News & Analysis
'Soft' basestation runs on commodity server
John Chapin
11/13/2003 1:35 PM EST
A traditional software-defined radio (SDR) uses digital signal processors or field-programmable gate arrays for signal processing, but this is not the only way to build SDRs. Our company has focused on all-software designs where the signal-processing code runs as a normal application process on top of commodity general-purpose processors and operating systems.
Building a software radio this way offers technical, economic and time-to-market advantages. These advantages derive from minimizing or eliminating hardware design effort, maximizing software portability for reuse across markets and hardware generations, and exploiting the sophisticated software available off-the-shelf for these platforms.
A recent example of this design approach is a Vanu GSM cellular telephone basestation, which completed successful field trials in DeLeon and Gorman, Texas, in October. The trial installation consisted of two basestation transceivers (BTS) and a basestation controller (BSC), each running on an industry-standard Hewlett-Packard ProLiant DL380 server with dual Intel Xeon 2.8-GHz processors. All of the signal processing, protocol processing and BSC functionality was implemented as application-level software, written in portable C++, running on top of an un-modified Linux operating system.
The complete installation also included the ADC Digivance Long Range Coverage Solution as an RF interface, a Telos SoftSwitch for PSTN connectivity, and HP and Cisco switches and routers for the all-Internet Protocol radio-access network. Each BTS supported two 200-kHz GSM carriers, permitting 14 simultaneous voice calls per server. Benchmarks suggest that the HP DL380 is fast enough to support four GSM carriers and 32 simultaneous calls. The field trial demonstrated full BTS and BSC functionality, including authentication, registration, handover, mobile-to-mobile, mobile-to-land line and land line-to-mobile calls.
Implementing a high-performance radio using an all-software commodity-processor approach is challenging. The processors, buses and peripherals on commodity boards are designed for workloads with high spatial and temporal data-access locality-exactly the opposite of the streaming pattern characteristic of signal processing. The signal-processing algorithms widely used in the industry were designed with a different performance and implementation model in mind. (Consider that a floating-point multiply-accumulate operation, the standard metric for signal processing, costs only one cycle on a high-end commodity processor, while a second-level cache miss can consume more than 100 cycles.
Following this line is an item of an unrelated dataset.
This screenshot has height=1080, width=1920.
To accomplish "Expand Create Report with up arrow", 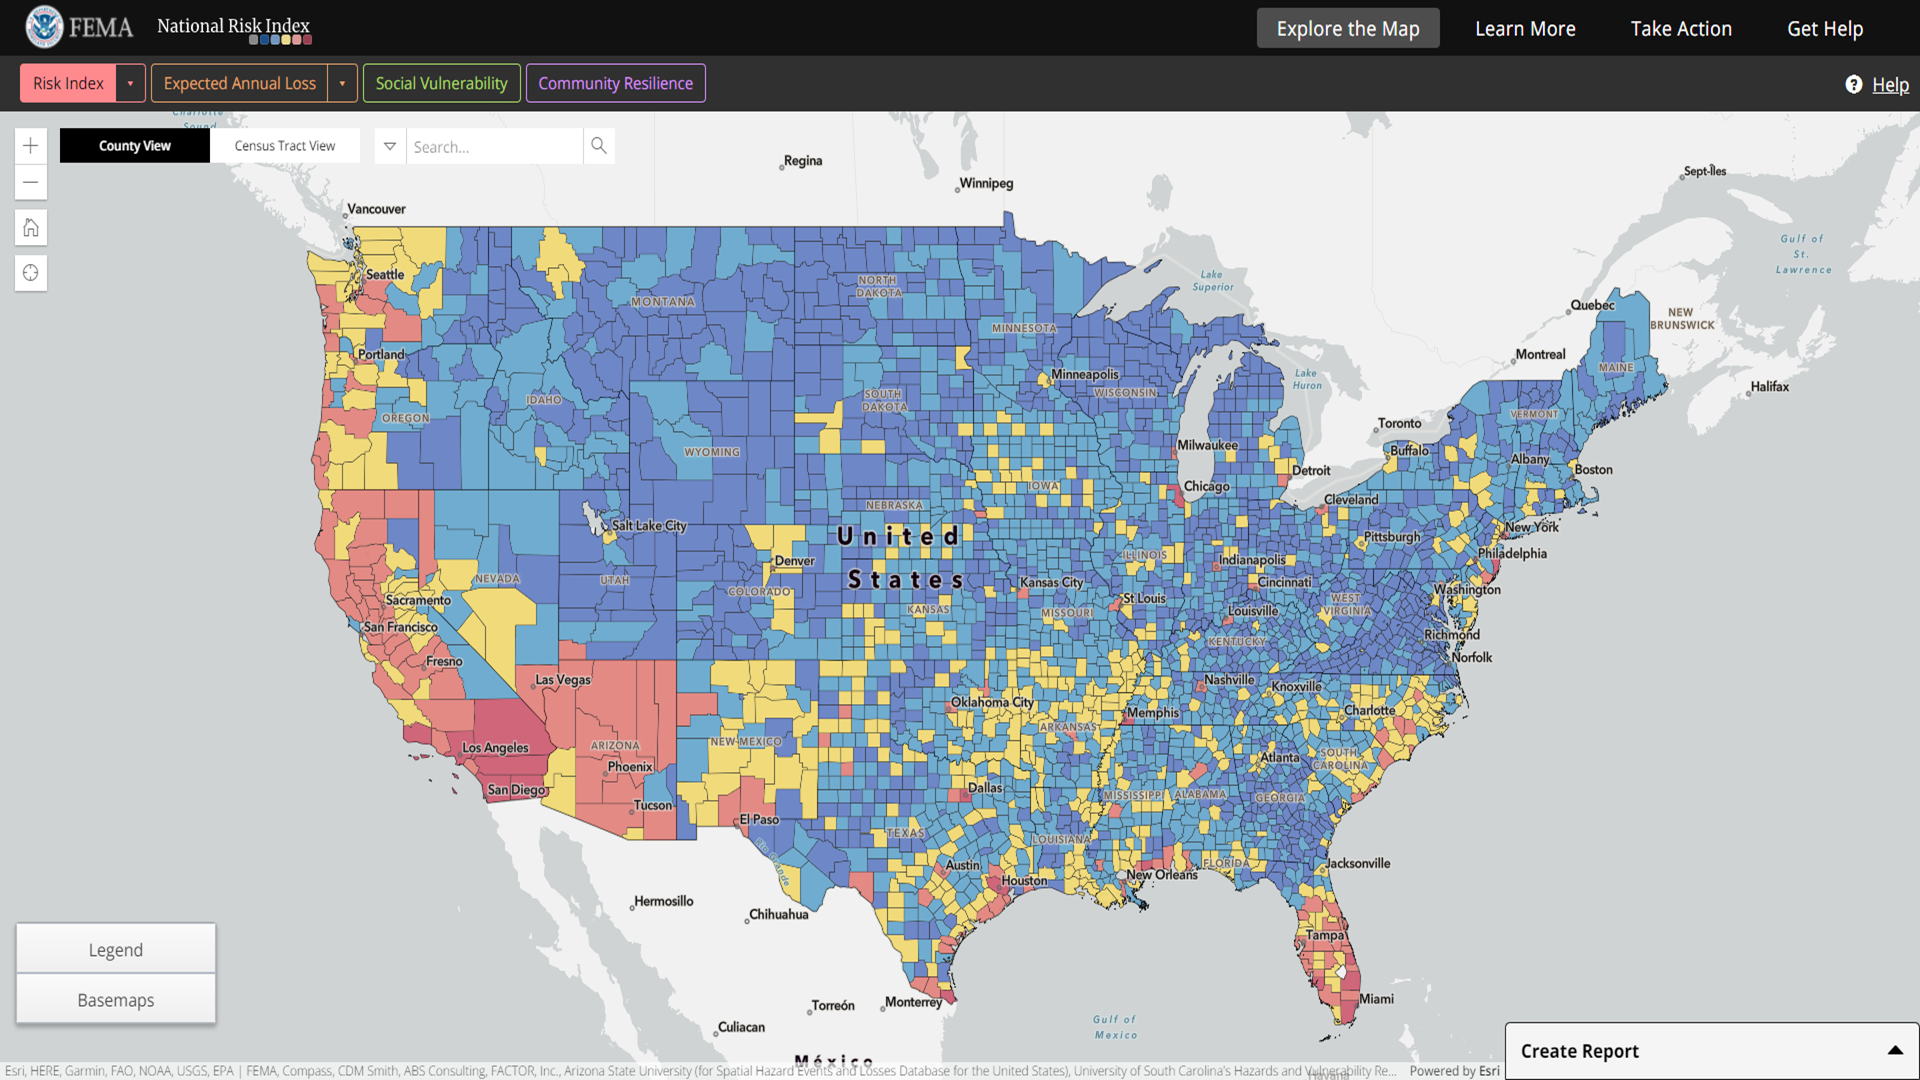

An algorithm with an order-of-magnitude worse performance measured in MACs may be substantially faster because of better memory locality.) Also, familiar software design methods, which rely on sample-by-sample predictable processing costs, must be reconsidered because of the unpredictable nature of I/O and OS interrupts.
Overcoming these challenges required a ground-up approach to implementing the functions of a communications device, with innovations in all of these areas. Vanu systems use custom-developed signal-processing middleware that separates data and control flow, and dynamically sizes data payloads to match the cache. This minimizes the number of memory accesses associated with each trip down the processing pipeline. Novel algorithms include a replacement for the Viterbi decoder that executes much more quickly on a serial processor, and automatic generation of finite-impulse response filter and fast-Fourier transform code tuned to the characteristics of a particular device. Signal-processing computation is decoupled from I/O flows, so processing jitter due to interrupts does not affect the smooth flow of data through the system. Papers covering all these areas are available at www.vanu.com.
Many benefits
Using efficient, portable software on commodity platforms to implement communications systems provides benefits in many areas, starting from the lowest technical level: These platforms are a great software development target. Because of their high volume and wide applicability, substantially greater investment has gone into tools for tasks such as compilation, code generation, testing, debugging, benchmarking and monitoring than for any other processing platform. The availability of great tools substantially reduces software development cost and time.
The commodity platforms also offer a variety of useful higher-level features. For example, the Linux OS used for the Vanu GSM basestation supports encrypted remote login and file transfer via Secure Shell authentication, and the underlying HP server offers Ethernet connectivity. As a result, Vanu engineers were able to remotely monitor performance and perform software upgrades over the public Internet without any security or privacy concerns. Remote high-speed access substantially reduced cost and duration of the field trial.
The highest benefits come from the use of portable software. Increased capacity can be offered to customers over time by simply moving the software to faster platforms as they are developed. Customer requirements in particular market niches, for features such as NEBS compliance, environmental ruggedness or integration with other equipment, can be met with little target-specific engineering effort. For example, one customer requested a GSM basestation in a luggable form factor. Vanu acquired an appropriate embedded server and was able to bring the software up on that platform in two days.
For markets where this design approach meets unit size and power consumption requirements, commodity server-based SDR provides substantial time-to-market and economic advantages. The successful field trial of the GSM basestation represents an important milestone in commercial acceptance of this concept.